I'm a Contented Knitter. I like any situation I can be described as content...


----------



## jumbleburt (Mar 10, 2011)

I'm also a logical knitter.


----------



## Helgajr1 (Feb 14, 2012)

ok my results , artistic knitter..i can go with that LOLOL


----------



## Frogger (Sep 6, 2012)

I am a logical knitter!! Live long and prosper!! LOL!


----------



## Stablebummom (Dec 5, 2011)

contented knitter


----------



## shel01 (Feb 23, 2013)

Also logical knitter


----------



## caroleann40 (Nov 18, 2012)

Logical


----------



## Cathryn 2ed (Feb 1, 2011)

Logical


----------



## Vole61 (Sep 7, 2012)

Artistic knitter, not surprised as Im very good at crafts even if I say it myself


----------



## jknitty (Dec 26, 2012)

artistic knitter= me lol these tests are fun they don't usually come out true for me but this one did


----------



## MissAppleBlossom (Nov 29, 2011)

I'm a contented knitter. Very true.


----------



## skmcgee287 (Oct 27, 2012)

I'm logical


----------



## lifeline (Apr 12, 2011)

Another Logical here...


----------



## minniemo (Apr 23, 2011)

I am supposed to be an Artistic Knitter. It is really odd as I ordered a copy of Knit Swirl, which is shown in the results. The only thing now is to pluck up the courage to start knitting from it.


----------



## grandday (Apr 15, 2011)

logical


----------



## jgarrett28 (May 6, 2012)

I am contented!!!I knew that!!!!!


----------



## Katsch (Mar 15, 2011)

Logical knitter!


----------



## knittinginma (Dec 3, 2012)

I have only been knitting for a year and was delighted to knows that I am the "happiest of knitters, a contented knitter."


----------



## DeeDeeF (Mar 29, 2011)

Logical , of course!


----------



## HappyKnitting (Feb 26, 2012)

Logical!


----------



## franci6810 (Dec 18, 2012)

I'm logical.


----------



## Keeweegirl (Oct 3, 2012)

Contented for me!


----------



## Mare (Jan 19, 2011)

Another artistic knitter...


----------



## darowil (Apr 17, 2011)

Not sure I agree with me as an artistic knitter- though the only reason I haven't ordered the Knit Swirl is becuase I have a very similar pattern already!


----------



## Joy8753 (Jan 1, 2013)

I'm an Artistic knitter, so glad


----------



## busyworkerbee (May 6, 2012)

The Contented Knitter


----------



## nissa (Jan 5, 2013)

I'm a contented knitter, which is very true, I do knit just for the enjoyment of doing so


----------



## Deefercrafts (Feb 26, 2013)

I'm an Artistic Knitter.
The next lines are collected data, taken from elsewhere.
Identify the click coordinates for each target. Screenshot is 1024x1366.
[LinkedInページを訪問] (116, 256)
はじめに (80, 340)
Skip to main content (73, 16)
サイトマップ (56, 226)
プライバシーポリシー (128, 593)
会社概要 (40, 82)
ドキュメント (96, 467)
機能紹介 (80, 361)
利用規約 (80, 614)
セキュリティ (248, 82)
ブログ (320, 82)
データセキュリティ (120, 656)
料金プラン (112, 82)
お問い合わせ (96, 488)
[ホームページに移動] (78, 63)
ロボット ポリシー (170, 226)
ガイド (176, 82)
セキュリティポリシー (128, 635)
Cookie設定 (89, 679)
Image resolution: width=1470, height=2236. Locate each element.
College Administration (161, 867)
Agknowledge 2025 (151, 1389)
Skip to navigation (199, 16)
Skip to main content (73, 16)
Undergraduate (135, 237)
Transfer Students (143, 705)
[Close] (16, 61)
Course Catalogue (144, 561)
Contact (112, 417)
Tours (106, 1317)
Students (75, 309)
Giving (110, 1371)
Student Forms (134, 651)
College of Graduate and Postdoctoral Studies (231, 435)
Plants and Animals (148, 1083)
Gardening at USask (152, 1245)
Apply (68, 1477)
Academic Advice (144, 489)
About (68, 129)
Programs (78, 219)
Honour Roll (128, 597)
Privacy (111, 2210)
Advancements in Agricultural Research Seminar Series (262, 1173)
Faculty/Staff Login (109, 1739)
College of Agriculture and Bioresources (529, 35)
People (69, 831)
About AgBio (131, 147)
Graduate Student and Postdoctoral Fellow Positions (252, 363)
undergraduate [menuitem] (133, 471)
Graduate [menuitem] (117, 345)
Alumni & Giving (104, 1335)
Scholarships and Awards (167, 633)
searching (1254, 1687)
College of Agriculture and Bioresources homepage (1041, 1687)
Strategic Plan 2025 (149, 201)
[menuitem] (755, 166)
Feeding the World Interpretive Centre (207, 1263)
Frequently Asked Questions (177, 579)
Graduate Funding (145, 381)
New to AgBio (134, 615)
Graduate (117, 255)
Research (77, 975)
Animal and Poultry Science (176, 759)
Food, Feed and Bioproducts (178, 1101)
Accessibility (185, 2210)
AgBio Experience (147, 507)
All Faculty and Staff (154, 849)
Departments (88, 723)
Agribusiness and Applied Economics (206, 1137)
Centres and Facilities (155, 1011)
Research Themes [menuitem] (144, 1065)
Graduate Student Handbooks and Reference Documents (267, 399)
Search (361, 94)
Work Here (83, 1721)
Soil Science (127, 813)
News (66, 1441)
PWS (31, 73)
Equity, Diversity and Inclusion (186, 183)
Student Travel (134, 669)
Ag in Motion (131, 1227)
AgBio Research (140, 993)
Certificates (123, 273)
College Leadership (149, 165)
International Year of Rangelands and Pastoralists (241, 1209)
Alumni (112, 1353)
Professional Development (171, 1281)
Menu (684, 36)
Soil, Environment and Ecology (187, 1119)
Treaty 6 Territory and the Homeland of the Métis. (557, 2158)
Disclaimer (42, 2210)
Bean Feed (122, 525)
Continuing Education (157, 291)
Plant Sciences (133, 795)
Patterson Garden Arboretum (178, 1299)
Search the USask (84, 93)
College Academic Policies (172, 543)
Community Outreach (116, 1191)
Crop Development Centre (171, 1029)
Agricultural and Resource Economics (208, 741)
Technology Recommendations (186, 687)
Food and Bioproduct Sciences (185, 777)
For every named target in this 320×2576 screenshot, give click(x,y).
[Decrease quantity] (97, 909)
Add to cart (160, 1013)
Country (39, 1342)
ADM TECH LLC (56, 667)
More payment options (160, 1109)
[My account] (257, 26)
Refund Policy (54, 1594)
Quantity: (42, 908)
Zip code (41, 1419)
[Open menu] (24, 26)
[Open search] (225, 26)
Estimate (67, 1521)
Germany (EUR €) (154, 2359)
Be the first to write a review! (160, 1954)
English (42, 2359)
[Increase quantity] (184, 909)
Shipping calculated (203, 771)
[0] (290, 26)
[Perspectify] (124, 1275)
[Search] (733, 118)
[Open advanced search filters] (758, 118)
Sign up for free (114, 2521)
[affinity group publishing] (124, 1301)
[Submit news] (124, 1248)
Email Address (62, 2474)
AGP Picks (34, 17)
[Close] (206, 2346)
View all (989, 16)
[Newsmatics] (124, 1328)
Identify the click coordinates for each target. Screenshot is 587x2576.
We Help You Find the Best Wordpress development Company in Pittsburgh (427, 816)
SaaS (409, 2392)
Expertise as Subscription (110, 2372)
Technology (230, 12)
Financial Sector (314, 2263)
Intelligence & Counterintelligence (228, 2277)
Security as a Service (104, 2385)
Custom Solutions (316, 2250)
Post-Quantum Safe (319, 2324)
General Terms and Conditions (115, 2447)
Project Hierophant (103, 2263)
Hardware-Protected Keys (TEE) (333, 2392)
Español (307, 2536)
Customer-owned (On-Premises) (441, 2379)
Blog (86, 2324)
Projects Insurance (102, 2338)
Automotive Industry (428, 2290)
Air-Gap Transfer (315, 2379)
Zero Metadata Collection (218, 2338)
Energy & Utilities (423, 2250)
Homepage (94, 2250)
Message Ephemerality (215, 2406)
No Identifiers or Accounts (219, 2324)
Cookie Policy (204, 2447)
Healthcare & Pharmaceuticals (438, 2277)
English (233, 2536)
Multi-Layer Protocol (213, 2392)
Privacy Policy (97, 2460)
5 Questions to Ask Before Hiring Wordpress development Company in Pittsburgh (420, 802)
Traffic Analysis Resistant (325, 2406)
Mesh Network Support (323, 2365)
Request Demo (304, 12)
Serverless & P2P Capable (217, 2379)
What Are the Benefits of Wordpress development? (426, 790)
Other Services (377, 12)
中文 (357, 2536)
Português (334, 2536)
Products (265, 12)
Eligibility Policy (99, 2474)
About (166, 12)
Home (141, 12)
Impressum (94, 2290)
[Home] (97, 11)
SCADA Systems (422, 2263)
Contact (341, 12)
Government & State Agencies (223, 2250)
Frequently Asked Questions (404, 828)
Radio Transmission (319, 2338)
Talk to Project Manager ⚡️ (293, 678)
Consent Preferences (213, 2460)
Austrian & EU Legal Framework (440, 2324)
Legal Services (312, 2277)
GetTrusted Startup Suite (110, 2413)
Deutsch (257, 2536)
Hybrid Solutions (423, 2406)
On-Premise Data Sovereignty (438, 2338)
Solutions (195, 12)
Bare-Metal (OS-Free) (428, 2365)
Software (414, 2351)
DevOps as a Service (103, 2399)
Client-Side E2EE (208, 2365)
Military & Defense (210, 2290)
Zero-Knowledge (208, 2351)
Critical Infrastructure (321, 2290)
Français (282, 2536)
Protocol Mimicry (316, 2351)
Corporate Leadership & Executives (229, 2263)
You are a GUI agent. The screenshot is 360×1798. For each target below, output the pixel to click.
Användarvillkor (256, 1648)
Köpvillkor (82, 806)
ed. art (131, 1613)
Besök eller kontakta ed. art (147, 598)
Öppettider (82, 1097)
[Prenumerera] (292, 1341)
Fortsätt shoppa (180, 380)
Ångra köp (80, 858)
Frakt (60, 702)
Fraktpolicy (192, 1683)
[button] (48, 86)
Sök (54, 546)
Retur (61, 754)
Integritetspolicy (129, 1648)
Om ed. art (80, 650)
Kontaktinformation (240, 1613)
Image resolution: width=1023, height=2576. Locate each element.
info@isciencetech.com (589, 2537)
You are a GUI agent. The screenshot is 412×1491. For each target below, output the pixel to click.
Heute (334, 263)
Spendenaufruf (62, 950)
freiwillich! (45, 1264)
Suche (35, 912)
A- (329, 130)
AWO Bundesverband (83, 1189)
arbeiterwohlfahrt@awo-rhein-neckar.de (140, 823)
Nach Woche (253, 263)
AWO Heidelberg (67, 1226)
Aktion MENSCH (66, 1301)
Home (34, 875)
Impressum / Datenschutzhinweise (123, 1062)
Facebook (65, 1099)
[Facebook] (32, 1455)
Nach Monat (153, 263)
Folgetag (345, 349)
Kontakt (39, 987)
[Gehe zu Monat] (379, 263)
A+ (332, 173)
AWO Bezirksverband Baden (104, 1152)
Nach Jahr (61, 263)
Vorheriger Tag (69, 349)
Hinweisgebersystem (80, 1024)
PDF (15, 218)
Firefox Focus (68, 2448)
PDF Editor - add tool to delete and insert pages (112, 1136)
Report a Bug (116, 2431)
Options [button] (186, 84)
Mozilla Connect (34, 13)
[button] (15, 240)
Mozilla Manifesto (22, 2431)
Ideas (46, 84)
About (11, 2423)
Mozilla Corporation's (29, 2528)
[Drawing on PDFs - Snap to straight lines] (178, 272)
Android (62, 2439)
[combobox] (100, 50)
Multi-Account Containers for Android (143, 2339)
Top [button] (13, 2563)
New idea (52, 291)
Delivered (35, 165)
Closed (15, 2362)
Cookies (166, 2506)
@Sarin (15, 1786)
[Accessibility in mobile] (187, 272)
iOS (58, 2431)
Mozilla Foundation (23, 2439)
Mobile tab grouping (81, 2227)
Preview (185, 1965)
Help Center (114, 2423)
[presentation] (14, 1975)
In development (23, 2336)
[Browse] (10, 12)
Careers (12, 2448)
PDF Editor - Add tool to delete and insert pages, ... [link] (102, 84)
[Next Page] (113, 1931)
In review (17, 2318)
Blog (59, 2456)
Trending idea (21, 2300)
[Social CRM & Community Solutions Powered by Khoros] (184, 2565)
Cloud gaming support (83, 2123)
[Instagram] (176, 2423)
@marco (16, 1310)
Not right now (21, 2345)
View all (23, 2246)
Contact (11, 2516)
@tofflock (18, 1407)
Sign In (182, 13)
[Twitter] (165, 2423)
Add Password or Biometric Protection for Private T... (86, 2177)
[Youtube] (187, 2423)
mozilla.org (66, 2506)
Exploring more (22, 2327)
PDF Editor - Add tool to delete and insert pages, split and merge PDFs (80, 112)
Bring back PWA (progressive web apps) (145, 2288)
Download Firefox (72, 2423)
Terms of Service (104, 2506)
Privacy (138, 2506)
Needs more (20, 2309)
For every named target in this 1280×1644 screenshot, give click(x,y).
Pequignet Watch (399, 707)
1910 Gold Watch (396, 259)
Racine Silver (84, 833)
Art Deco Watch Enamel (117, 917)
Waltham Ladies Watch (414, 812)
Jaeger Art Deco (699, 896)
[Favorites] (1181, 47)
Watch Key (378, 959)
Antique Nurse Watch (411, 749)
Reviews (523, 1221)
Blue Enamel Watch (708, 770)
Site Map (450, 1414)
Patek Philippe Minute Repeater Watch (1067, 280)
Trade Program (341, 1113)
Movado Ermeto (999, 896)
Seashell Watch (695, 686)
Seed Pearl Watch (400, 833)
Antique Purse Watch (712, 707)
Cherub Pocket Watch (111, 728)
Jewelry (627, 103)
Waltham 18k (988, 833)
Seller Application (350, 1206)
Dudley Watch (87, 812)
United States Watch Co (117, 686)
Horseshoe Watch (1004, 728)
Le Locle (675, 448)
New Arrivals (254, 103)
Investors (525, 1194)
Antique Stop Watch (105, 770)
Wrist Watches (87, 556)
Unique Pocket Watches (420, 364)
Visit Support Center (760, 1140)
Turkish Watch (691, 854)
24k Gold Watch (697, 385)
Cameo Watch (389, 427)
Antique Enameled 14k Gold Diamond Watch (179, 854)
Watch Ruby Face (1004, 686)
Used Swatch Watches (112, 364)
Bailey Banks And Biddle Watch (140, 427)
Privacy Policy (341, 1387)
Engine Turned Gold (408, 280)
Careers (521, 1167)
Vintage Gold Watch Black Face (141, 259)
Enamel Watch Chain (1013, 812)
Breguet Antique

Not surprised really considering I spend most of my time doing various Crafts LOL


----------



## 22401 (May 27, 2011)

Contented knitter, very appropriate!


----------



## ria1 (Jun 15, 2011)

Im an artistic knitter (my birthsign is Pisces = artistic!)


----------



## jan m (Jul 5, 2011)

Another Logical Knitter. But I wonder if that's short-hand for 'doesn't feel accomplished or confident enough to depart from the written instructions'.


----------



## kknott4957 (Mar 31, 2011)

I ended up being a contented knitter. Yep, very true!


----------



## Schoeneckwren (Apr 11, 2011)

Contented. YES, that fits.


----------



## dragonflylace (Jul 2, 2012)

I ended up being a Logical Knitter...I am a Virgo, do those two add up???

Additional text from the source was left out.